Role of non-coding RNAs in diseases

In collaboration with the Sharma Lab at Harvard Medical School, we study the impact of miRNAs and lincRNAs in the interactome to prioritize their role in diseases. We also built a disease similarity map based on shared miRNAs, showing high resolution to stratify disease subtypes.

Comparison of disease clustering in miRNA space and gene space. (A) DDM: miRNA-space disease-disease projection. (B) DDG: Gene-space disease-disease projection.
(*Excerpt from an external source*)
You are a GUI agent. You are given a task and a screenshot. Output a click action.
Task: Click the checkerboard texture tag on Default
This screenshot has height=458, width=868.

Disease-disease network projections allow comparison of the network’s global topological properties. Projections are made from the bipartite miRNA-disease network (MDN), where two diseases are connected if they are targeted by the same miRNA (Fig.7). Similarly, from the disease-gene network (DGN) projections in gene space are made. Node color corresponds to broad disease class, as classified by ICD9 medical code’s level 1 hierarchy. Node size is proportional to its degree (number of edges). There is greater clustering of diseases by type (node color) in miRNA space than in gene space. The miRNA space network has clusters of phenotypically similar diseases, indicating they are regulated by the same miRNAs. The gene space subnetwork has far fewer distinguishable clusters—disease types are widely distributed, not concentrated. This initial analysis supports that, on a global scale, miRNAs are more disease specific than genes.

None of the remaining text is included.